---- GIVEN ENTRIES
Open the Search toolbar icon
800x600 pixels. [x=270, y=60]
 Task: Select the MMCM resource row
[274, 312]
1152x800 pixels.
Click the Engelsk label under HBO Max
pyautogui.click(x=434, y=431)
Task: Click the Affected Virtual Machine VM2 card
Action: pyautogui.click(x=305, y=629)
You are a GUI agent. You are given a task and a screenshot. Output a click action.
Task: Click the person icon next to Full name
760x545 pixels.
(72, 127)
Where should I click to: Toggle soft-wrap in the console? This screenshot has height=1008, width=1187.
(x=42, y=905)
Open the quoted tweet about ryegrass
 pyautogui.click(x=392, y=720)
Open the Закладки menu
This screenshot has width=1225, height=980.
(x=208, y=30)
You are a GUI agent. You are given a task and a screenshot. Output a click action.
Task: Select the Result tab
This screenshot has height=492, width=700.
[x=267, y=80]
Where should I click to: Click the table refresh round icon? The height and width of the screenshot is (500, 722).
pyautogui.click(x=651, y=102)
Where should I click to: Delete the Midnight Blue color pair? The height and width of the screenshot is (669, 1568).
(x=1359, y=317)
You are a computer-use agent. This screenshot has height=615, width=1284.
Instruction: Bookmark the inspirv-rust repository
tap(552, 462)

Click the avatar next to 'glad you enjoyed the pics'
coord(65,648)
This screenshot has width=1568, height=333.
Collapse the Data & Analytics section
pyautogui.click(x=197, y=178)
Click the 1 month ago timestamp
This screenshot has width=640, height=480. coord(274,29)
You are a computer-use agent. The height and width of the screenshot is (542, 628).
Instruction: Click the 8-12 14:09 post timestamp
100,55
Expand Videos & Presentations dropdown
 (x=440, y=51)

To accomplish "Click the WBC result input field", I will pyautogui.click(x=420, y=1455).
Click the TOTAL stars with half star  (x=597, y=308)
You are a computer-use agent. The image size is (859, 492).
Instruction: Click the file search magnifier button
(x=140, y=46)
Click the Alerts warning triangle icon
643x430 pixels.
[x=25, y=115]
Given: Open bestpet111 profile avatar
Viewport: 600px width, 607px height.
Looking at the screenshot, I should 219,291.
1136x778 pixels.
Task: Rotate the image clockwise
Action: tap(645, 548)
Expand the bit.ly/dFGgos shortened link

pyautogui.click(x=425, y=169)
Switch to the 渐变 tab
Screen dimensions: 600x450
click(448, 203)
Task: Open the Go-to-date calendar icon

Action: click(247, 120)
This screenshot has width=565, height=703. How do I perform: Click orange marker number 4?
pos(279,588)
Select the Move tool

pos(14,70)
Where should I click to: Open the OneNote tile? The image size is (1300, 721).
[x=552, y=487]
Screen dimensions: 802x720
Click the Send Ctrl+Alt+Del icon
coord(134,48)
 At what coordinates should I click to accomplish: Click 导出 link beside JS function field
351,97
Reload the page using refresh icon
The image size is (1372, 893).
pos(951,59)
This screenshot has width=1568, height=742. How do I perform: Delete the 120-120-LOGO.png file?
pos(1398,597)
--------
### DIRECTIONS FOR THIS TASK
Pull out all lines from the entries above in which the word "computer" appears.

### ANSWER SECTION
You are a computer-use agent. This screenshot has height=615, width=1284.
You are a computer-use agent. The height and width of the screenshot is (542, 628).
You are a computer-use agent. The image size is (859, 492).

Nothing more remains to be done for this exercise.